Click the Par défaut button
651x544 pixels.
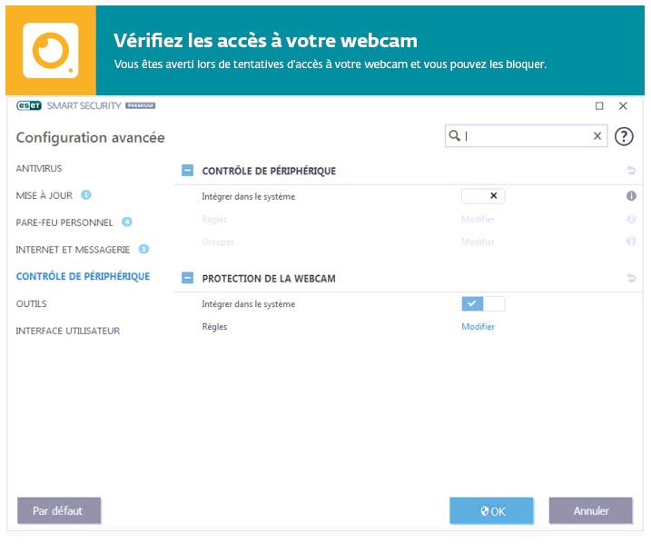coord(58,510)
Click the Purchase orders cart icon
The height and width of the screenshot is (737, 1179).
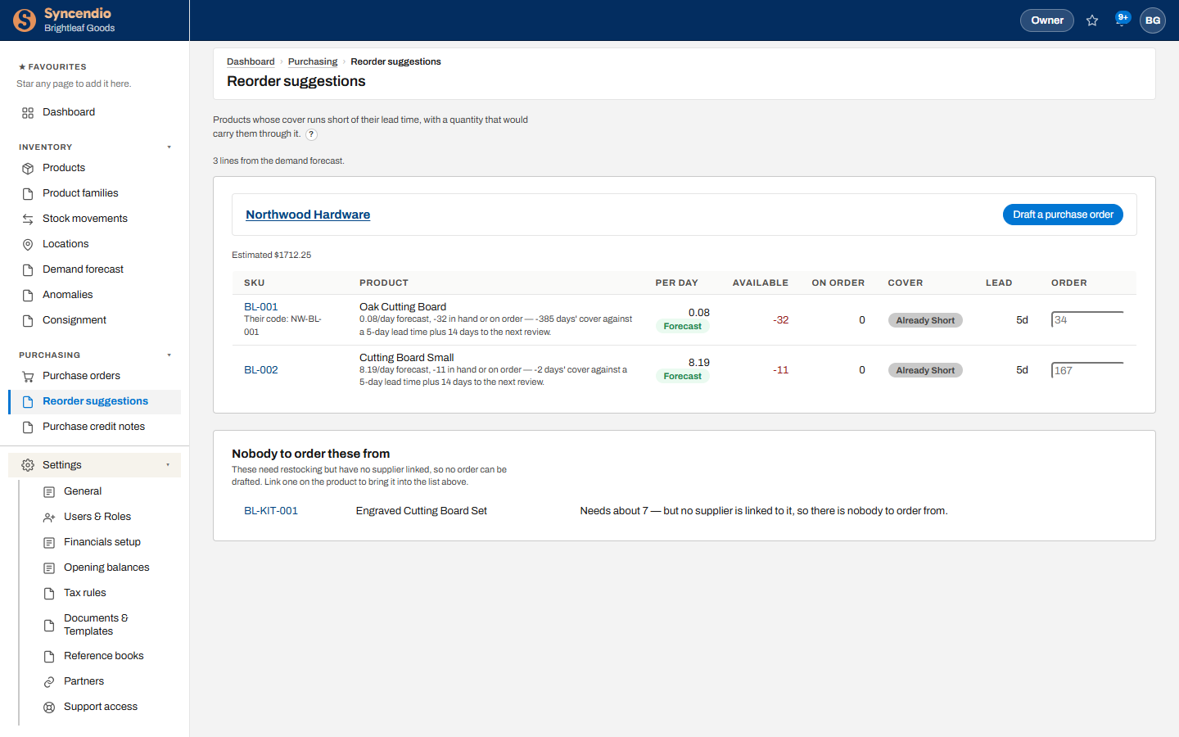click(28, 377)
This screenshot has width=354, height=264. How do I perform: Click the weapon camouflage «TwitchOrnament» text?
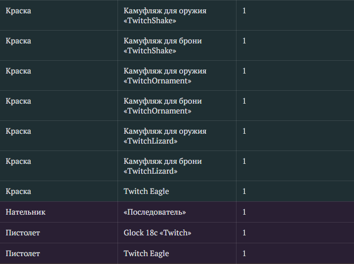pos(165,76)
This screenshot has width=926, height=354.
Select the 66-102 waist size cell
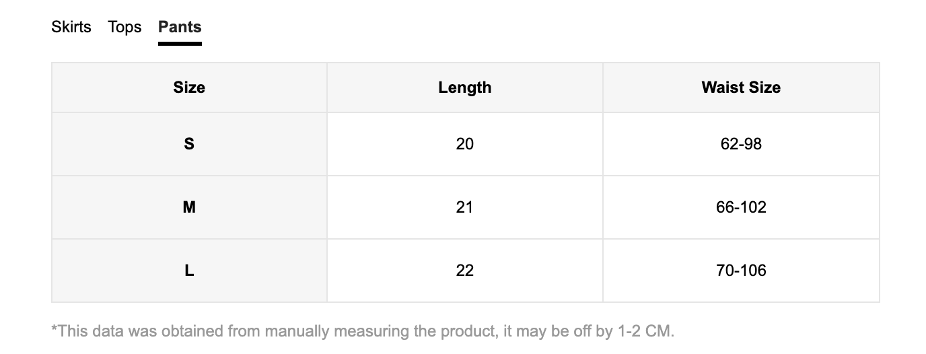coord(741,207)
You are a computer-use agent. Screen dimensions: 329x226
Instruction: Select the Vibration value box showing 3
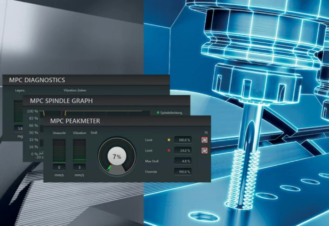coord(80,167)
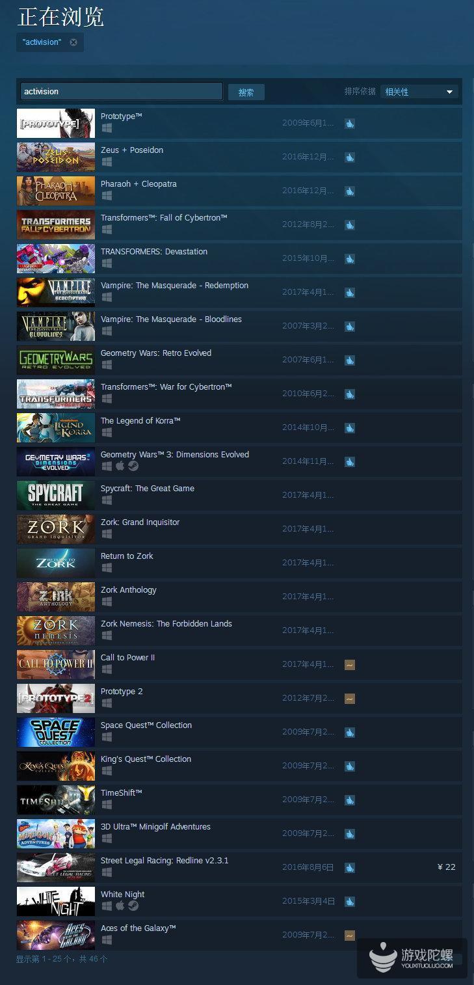Image resolution: width=474 pixels, height=985 pixels.
Task: Focus the activision search input field
Action: [122, 92]
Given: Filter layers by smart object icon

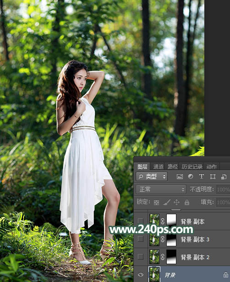Looking at the screenshot, I should [x=224, y=176].
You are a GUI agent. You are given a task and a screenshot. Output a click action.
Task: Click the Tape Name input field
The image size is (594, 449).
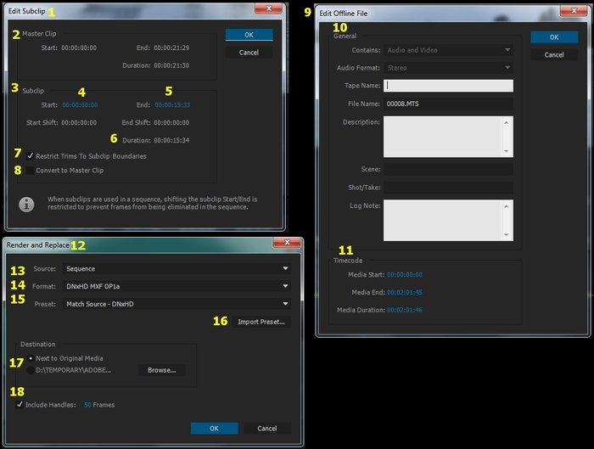coord(448,86)
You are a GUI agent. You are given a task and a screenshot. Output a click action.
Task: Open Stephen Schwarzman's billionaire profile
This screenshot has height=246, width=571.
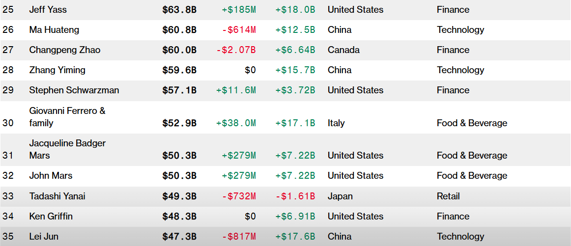pos(74,90)
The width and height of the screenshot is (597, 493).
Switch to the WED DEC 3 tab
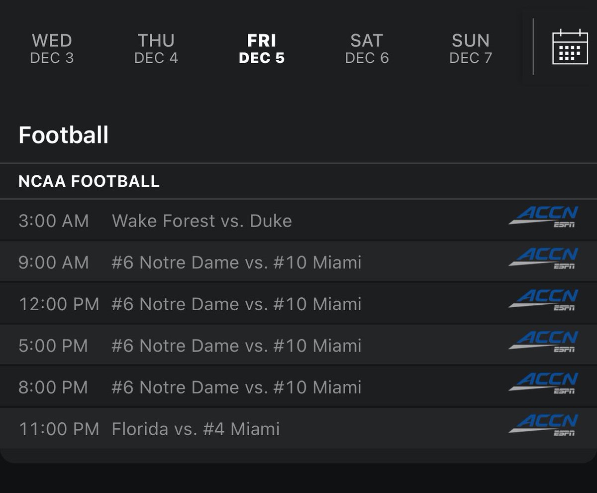[x=52, y=48]
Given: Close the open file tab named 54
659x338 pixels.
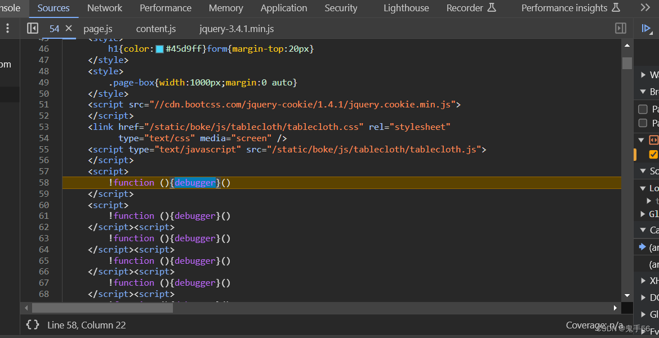Looking at the screenshot, I should [x=69, y=28].
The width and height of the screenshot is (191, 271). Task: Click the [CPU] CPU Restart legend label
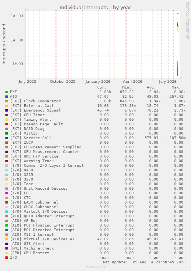point(30,253)
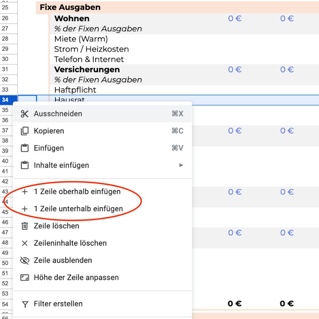
Task: Click the trash icon for Zeile löschen
Action: (25, 226)
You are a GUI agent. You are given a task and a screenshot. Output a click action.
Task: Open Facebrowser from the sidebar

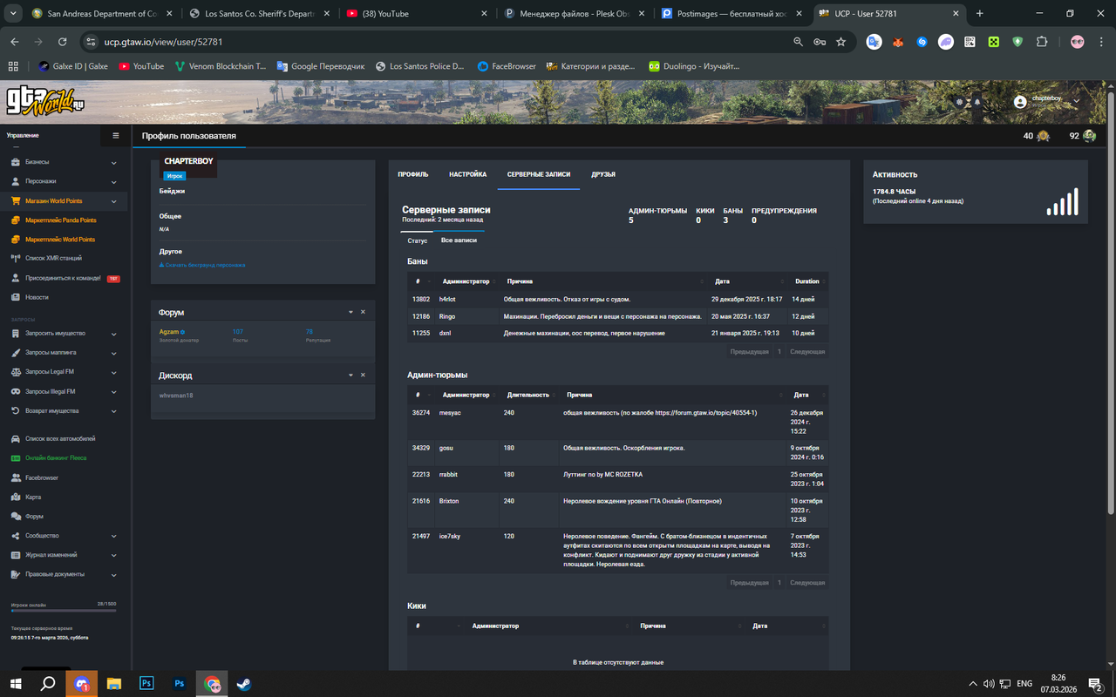(x=42, y=477)

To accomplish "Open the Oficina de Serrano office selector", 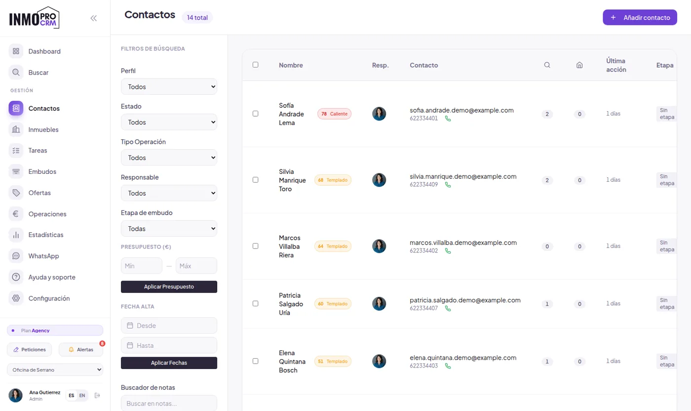I will (55, 370).
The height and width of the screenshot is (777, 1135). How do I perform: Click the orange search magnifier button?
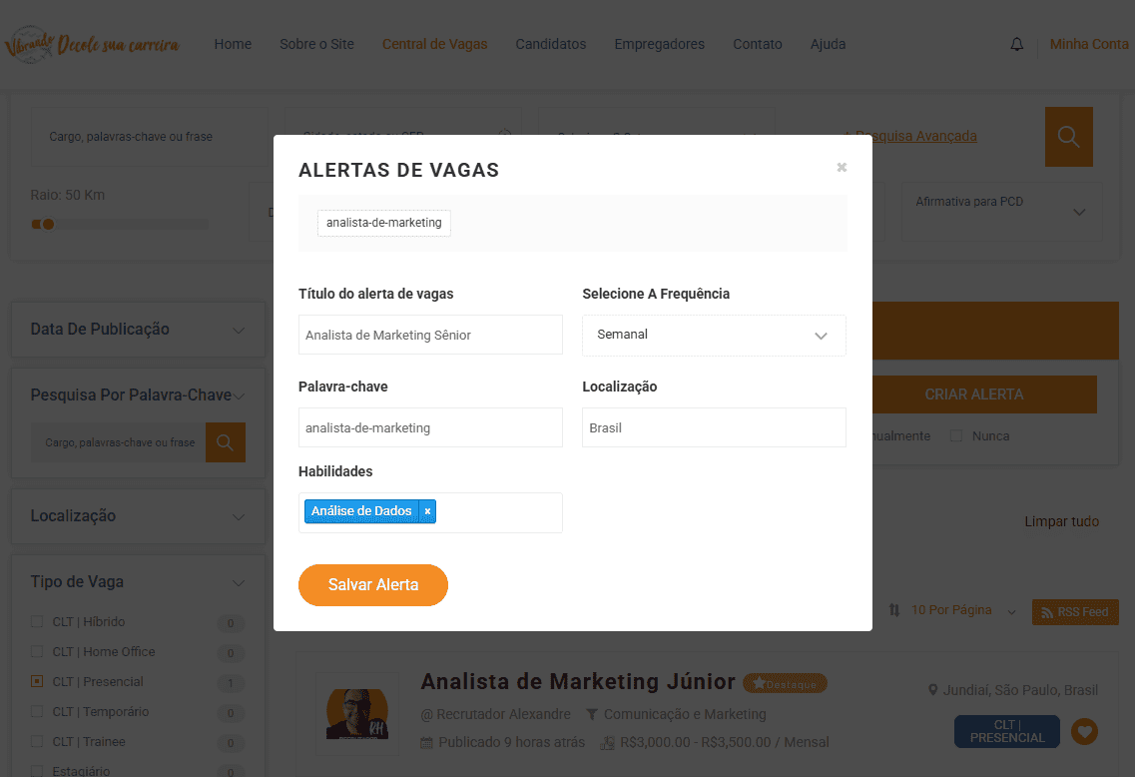(1068, 137)
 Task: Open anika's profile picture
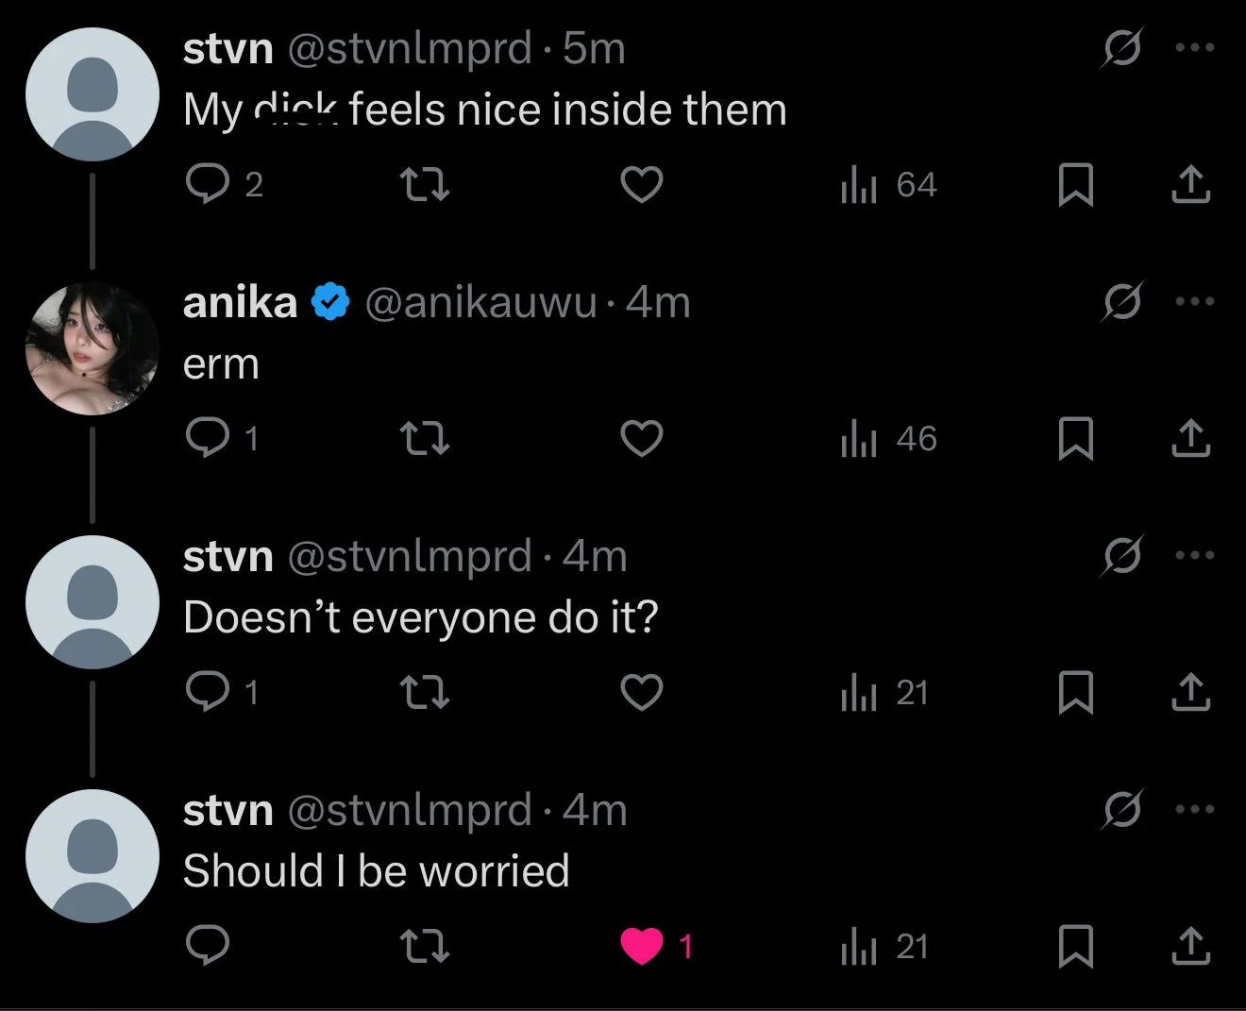coord(92,348)
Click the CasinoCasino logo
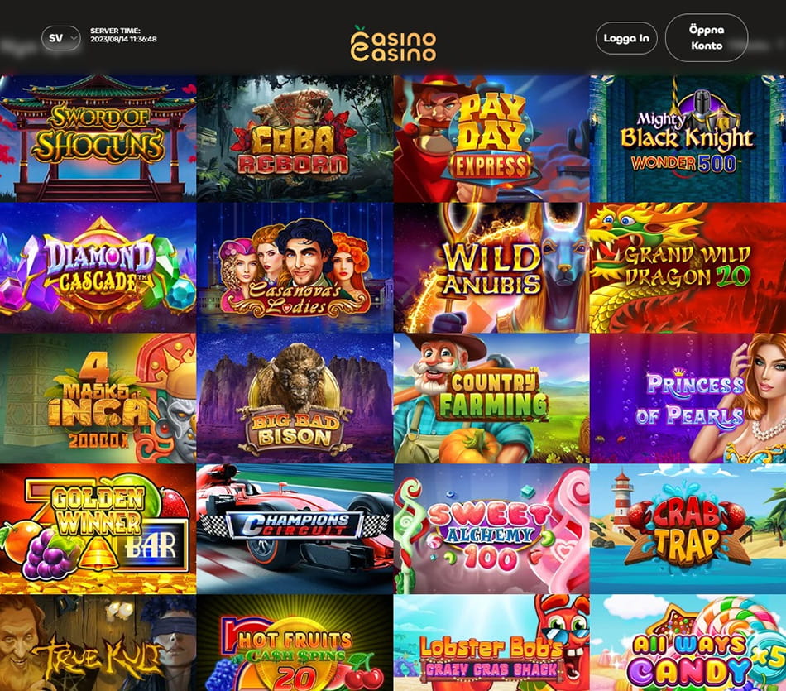Viewport: 786px width, 691px height. coord(393,44)
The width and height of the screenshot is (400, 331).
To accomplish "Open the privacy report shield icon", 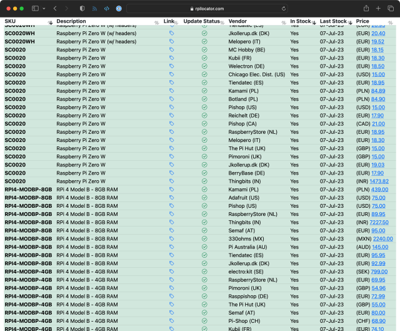I will click(83, 9).
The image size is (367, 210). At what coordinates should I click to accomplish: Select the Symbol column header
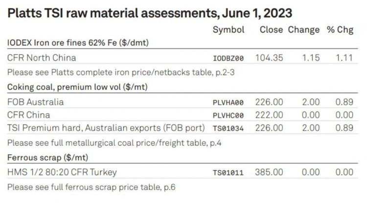click(x=228, y=30)
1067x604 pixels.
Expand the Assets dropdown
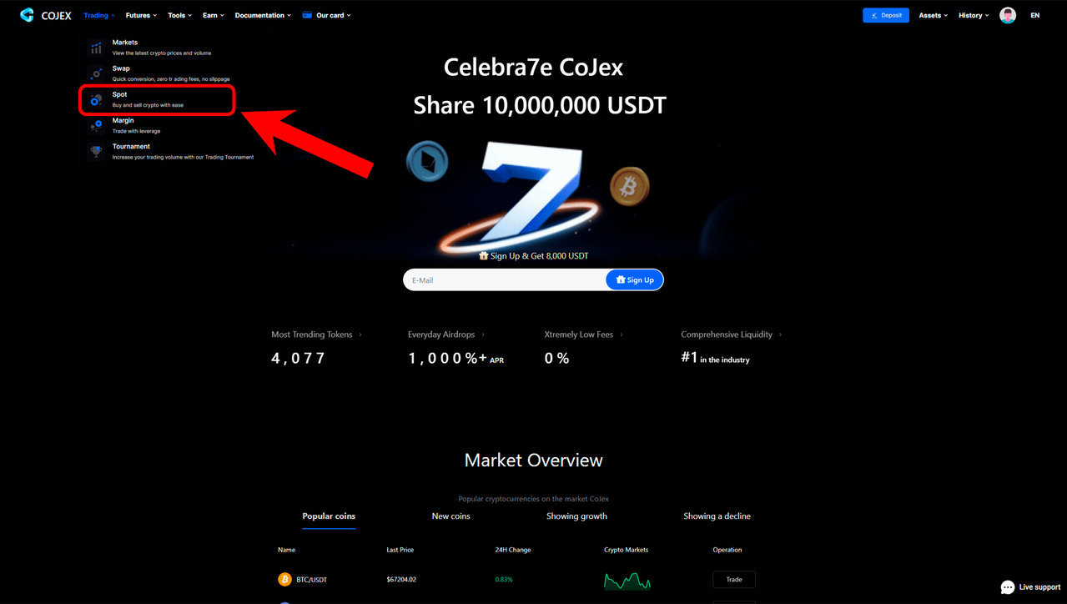(933, 15)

**Exercise prompt**
Would you output the lines above from the line holding "Select the 66-102 waist size cell" up to and including the line holding "Task: Click the Tape Name input field", exactly and only those, with no pictures?

**Answer**
Select the 66-102 waist size cell
coord(741,207)
You are a computer-use agent. Screen dimensions: 329x226
Instruction: Select the Vibration value box showing 3
coord(80,167)
Image resolution: width=474 pixels, height=985 pixels.
Task: Focus the activision search input field
Action: [122, 92]
Given: Filter layers by smart object icon

Looking at the screenshot, I should [x=224, y=176].
You are a GUI agent. You are given a task and a screenshot. Output a click action.
Task: Click the Tape Name input field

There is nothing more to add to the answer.